Introduction

High-grade osteosarcoma is a primary malignant bone tumor with an overall survival rate of about sixty percent [1]. Intensification of chemotherapeutic treatment has not led to improved outcome, and other therapeutic modalities are currently under investigation [2]. The recently closed for accrual European and American Osteosarcoma Study Group (EURAMOS)-1 trial investigates whether maintenance treatment with interferon(IFN)-α-2b after standard chemotherapy for osteosarcoma patients who have a good response to preoperative chemotherapy (i.e., >90% necrotic tumor tissue) is effective [3, 4]. IFN-α has proven anti-tumor effect in several tumor types, such as hairy cell leukemia and renal cell cancer, and has been used in osteosarcoma patients as adjuvant treatment in Scandinavia since the 1970s [57].

The anti-proliferative effect of IFN-α on osteosarcoma cells has been shown in vitro and in a xenograft model in nude mice [8, 9]. Also, expression of IFN receptors on human osteosarcoma cells is associated with a better prognosis [10]. However, IFN-α can also exert indirect anti-tumor activity; for example, through immunostimulatory effects. The type I IFNs (IFN-α and -β) binds to the IFN type I receptor consisting of the two subunits IFNAR1 and IFNAR2, which is expressed by immune cells such as natural killer (NK) cells and monocytes [11, 12]. Indirect anti-tumor effects of type I IFNs were essential for the clearance of immunogenic sarcomas in IFNAR1 deficient mice, since it was dependent on the expression of IFNAR1 on hematopoietic host cells and not on tumor cells [13]. Whether similar indirect anti-tumor effects also occur in the treatment for human osteosarcoma with type I IFNs is unknown. The binding of type I and type II (IFN-γ) IFNs to their respective receptors results in the activation of Janus Kinase (JAK), subsequent phosphorylation of signal transducer and activator of transcription (STAT) and finally transcription of target genes.

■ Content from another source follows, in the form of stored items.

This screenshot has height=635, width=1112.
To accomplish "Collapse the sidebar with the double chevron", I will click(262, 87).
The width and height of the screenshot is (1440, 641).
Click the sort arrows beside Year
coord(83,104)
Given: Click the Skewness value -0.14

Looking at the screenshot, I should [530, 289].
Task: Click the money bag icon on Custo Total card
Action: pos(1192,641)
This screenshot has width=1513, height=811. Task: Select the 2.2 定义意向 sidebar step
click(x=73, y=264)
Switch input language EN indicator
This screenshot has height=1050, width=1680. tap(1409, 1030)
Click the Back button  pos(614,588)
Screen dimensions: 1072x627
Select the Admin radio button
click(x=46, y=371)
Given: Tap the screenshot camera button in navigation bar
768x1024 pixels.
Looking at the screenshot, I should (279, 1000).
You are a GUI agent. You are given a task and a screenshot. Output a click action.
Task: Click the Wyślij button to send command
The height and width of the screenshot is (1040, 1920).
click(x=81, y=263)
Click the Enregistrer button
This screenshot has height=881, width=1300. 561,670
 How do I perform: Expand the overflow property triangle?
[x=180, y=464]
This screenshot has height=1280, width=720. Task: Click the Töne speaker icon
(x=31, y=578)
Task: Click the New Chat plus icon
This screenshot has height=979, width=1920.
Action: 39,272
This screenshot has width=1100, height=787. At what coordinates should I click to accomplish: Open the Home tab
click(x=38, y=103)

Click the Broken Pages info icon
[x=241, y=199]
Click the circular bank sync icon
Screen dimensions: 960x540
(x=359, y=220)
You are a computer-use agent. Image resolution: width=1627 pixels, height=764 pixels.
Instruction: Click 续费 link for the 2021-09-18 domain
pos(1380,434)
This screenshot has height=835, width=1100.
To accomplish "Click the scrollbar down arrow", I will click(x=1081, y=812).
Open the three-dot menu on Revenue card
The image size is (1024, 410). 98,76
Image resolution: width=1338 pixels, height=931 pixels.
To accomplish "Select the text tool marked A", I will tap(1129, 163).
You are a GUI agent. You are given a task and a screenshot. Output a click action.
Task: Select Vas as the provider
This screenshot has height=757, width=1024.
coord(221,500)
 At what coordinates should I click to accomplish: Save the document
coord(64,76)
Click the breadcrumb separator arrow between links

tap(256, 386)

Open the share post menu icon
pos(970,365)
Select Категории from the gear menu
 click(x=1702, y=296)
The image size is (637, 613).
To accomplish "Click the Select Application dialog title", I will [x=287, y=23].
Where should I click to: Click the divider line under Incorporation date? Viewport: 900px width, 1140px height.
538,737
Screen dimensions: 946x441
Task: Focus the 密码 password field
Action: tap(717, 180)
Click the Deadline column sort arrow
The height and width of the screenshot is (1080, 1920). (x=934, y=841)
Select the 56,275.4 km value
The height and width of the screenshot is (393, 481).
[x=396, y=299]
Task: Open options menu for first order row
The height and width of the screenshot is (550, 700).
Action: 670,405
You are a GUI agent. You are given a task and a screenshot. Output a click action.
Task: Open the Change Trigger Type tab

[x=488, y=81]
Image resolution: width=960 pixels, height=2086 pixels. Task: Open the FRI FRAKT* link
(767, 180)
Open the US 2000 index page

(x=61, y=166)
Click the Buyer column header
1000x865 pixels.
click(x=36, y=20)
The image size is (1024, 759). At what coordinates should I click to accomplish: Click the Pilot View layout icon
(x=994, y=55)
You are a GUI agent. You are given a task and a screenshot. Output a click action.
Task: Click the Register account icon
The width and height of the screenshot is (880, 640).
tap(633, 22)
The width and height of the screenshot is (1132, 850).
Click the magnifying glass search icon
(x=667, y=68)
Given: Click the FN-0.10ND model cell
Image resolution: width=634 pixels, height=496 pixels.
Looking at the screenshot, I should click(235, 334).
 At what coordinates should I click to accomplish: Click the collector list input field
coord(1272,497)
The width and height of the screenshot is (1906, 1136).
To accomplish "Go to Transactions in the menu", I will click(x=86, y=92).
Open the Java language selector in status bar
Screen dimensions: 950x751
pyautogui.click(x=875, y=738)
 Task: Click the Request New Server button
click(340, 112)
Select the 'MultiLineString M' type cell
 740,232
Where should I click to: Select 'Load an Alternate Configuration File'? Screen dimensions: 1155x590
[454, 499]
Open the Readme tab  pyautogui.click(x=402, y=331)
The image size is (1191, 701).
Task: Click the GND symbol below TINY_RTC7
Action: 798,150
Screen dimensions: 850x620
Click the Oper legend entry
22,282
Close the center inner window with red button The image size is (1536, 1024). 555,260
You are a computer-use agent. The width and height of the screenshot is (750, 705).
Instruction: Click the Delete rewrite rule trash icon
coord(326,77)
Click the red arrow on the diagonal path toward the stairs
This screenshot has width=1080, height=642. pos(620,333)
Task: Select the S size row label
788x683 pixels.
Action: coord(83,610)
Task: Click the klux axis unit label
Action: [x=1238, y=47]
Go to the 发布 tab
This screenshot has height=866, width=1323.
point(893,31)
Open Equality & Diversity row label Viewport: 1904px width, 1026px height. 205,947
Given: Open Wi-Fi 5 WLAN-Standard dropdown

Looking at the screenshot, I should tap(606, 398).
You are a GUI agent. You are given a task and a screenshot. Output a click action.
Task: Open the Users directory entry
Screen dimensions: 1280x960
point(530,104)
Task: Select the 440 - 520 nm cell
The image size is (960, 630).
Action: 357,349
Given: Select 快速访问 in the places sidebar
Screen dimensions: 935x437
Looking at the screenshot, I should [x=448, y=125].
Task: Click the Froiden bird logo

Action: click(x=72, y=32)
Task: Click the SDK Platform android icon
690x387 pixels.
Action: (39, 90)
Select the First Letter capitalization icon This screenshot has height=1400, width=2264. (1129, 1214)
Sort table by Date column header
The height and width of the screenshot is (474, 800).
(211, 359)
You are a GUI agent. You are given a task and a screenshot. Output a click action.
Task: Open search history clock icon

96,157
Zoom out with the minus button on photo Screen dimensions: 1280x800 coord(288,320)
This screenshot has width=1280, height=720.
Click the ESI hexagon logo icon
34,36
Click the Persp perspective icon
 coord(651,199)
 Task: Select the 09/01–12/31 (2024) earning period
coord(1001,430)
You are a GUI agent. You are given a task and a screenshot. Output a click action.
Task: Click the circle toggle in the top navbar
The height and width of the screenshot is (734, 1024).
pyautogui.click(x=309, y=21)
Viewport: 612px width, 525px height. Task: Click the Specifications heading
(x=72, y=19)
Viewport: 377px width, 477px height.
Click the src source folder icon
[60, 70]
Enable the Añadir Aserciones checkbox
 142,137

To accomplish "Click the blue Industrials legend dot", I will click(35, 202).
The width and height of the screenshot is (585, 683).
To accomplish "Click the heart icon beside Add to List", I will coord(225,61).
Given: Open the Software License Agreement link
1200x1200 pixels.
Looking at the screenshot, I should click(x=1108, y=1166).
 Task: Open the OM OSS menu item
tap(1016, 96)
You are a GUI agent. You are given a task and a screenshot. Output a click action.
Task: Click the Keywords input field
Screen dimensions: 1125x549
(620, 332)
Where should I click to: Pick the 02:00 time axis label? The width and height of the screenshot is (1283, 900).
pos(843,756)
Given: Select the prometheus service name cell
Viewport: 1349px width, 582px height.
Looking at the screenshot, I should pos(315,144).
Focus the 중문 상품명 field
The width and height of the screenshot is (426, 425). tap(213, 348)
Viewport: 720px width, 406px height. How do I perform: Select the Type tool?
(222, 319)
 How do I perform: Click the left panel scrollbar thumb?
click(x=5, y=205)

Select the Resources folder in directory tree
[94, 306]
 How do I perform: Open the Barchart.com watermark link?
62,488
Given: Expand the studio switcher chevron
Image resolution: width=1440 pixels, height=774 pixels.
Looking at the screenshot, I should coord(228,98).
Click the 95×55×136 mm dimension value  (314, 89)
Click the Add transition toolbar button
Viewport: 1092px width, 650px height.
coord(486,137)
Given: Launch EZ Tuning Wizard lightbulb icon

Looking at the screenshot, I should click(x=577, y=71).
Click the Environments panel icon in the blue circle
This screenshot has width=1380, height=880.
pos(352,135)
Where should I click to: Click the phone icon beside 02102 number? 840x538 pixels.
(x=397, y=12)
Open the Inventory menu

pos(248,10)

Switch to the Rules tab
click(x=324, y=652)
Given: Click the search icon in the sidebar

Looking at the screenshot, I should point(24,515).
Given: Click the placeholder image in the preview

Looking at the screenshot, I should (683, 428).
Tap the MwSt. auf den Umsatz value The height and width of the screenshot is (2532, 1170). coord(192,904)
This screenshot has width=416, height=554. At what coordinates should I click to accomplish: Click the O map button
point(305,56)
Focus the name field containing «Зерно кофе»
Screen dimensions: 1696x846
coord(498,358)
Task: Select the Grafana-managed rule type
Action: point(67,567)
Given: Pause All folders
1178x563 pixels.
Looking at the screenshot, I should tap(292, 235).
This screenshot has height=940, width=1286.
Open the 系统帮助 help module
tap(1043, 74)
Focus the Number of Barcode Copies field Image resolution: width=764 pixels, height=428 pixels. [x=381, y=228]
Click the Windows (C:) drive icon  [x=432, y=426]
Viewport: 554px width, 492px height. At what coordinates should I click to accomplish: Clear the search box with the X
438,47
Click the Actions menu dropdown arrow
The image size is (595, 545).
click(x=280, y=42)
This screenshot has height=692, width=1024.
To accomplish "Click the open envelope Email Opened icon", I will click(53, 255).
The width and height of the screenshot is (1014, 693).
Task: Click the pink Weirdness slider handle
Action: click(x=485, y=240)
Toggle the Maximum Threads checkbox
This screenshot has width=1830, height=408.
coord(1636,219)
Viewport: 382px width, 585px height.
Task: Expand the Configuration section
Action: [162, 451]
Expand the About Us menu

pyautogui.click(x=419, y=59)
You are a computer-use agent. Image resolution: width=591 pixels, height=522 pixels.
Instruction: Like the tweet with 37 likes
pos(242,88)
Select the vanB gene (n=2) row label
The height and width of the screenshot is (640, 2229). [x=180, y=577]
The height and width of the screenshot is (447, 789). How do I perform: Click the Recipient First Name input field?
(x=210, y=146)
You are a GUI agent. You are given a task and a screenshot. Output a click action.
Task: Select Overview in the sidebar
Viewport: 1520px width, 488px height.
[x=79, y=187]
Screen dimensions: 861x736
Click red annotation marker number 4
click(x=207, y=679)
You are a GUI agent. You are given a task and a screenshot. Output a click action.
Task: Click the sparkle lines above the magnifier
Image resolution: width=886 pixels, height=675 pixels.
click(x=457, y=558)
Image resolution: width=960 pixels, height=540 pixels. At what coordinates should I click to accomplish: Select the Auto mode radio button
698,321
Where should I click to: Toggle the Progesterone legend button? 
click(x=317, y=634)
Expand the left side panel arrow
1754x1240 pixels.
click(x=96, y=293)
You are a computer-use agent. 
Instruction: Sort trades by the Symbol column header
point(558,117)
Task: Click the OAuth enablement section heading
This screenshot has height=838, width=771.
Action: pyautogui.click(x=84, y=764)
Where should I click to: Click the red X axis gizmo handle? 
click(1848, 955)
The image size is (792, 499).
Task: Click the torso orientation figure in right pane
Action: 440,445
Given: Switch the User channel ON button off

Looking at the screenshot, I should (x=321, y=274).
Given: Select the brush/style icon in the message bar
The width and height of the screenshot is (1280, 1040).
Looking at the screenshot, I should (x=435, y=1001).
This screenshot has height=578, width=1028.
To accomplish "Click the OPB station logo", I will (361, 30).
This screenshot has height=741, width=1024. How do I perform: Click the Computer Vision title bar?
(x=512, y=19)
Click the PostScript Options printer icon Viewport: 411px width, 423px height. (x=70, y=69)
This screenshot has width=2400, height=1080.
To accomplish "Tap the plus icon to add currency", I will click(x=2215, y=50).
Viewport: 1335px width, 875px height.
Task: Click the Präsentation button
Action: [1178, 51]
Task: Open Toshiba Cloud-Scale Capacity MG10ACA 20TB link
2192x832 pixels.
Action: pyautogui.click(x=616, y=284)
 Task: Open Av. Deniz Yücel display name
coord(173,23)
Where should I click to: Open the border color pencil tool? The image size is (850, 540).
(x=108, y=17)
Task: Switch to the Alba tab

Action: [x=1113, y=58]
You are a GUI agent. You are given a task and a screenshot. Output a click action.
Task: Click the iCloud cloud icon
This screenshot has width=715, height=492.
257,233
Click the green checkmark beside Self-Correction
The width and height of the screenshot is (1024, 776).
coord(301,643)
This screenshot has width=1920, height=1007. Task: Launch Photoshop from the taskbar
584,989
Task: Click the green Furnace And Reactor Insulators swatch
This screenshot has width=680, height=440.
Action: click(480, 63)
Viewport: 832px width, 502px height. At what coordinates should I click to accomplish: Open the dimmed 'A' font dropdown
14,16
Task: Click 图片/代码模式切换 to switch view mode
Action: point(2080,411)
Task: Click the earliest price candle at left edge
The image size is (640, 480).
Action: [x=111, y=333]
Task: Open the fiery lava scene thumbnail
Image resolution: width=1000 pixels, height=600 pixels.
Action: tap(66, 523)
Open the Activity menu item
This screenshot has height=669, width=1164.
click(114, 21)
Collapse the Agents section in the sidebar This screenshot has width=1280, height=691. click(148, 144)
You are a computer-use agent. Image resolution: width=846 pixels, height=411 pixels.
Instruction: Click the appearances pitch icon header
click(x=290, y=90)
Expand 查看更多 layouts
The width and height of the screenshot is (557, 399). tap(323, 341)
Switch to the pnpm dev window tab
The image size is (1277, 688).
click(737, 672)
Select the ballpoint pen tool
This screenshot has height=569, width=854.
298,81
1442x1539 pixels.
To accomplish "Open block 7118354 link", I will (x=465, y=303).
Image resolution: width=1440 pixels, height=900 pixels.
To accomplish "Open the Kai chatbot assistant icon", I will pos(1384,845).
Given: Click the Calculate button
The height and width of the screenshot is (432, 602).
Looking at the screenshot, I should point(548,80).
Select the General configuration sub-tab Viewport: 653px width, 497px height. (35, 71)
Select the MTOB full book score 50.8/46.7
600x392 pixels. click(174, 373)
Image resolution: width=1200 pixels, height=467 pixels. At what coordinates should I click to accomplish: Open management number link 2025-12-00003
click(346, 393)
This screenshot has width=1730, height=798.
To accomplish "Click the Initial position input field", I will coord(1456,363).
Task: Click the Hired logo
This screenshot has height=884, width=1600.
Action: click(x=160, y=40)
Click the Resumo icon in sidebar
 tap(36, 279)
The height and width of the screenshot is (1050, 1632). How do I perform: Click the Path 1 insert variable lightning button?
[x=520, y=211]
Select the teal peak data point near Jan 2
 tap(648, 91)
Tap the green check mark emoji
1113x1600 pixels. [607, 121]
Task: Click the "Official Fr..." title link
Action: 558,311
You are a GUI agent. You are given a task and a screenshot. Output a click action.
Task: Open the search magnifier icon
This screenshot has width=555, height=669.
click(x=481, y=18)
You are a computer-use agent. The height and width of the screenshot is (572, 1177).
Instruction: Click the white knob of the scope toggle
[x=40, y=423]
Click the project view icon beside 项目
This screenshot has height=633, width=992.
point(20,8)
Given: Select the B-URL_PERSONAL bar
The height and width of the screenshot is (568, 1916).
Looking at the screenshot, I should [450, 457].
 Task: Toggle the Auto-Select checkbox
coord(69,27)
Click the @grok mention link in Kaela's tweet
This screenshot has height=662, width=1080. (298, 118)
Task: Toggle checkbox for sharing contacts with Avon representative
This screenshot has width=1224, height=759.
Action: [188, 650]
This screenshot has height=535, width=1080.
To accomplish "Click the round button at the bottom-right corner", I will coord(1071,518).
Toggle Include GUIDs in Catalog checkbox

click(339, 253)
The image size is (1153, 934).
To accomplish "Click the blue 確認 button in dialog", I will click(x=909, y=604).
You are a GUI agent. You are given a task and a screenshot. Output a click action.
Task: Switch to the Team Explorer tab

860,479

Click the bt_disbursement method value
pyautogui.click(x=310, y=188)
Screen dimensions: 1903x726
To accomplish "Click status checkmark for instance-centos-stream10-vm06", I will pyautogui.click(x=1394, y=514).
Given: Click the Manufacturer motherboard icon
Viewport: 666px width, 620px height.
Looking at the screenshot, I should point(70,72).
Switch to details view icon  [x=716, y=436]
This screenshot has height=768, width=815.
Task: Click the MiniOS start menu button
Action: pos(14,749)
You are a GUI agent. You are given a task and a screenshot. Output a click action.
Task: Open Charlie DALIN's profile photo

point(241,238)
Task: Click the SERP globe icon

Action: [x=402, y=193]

Phosphorylation of STAT1 at tyrosine residue 701 occurs rapidly following receptor–ligand interaction and is critical for both type I and type II IFN signaling [14]. IFN signaling as determined by STAT1 phosphorylation was impaired in lymphocytes of patients suffering from breast cancer, melanoma, and gastrointestinal cancer [1518]. Impaired IFN signaling may be rescued at the level of JAK-1 induced STAT1 phosphorylation; for example, by interleukin (IL)-12 pre-treatment, as was shown in a murine melanoma model [19].

Here, we addressed the molecular and functional effects of IFN treatment on immune cell subsets of osteosarcoma patients, both in vivo and ex vivo. To interpret the future results of the IFN-α treatment arm of the EURAMOS-1 trial, it is essential to know whether IFN-signaling pathways in immune cells of osteosarcoma patients are intact.

Patients and methods

Patients

Peripheral blood mononuclear cells (PBMCs) of 33 newly diagnosed osteosarcoma patients and 19 healthy controls were available for flow cytometric evaluation of IFN-induced phosphorylation of STAT1 (Table 1). PBMCs of 7 patients and 7 controls were available for cytolytic experiments. From three osteosarcoma patients treated with IFN-α monotherapy following the completion of adjuvant chemotherapy, PBMCs were collected at diagnosis (prior to the start of chemotherapy), prior to the start of IFN-α monotherapy and at one or two time points during the first few weeks of treatment with IFN-α (subcutaneous PegIntron, 0.5 μg/kg/week for 4 weeks, then dose escalation to 1.0 μg/kg/week). PBMCs were obtained after written informed consent, approved by the Institutional Review Board. All samples were handled in a coded fashion.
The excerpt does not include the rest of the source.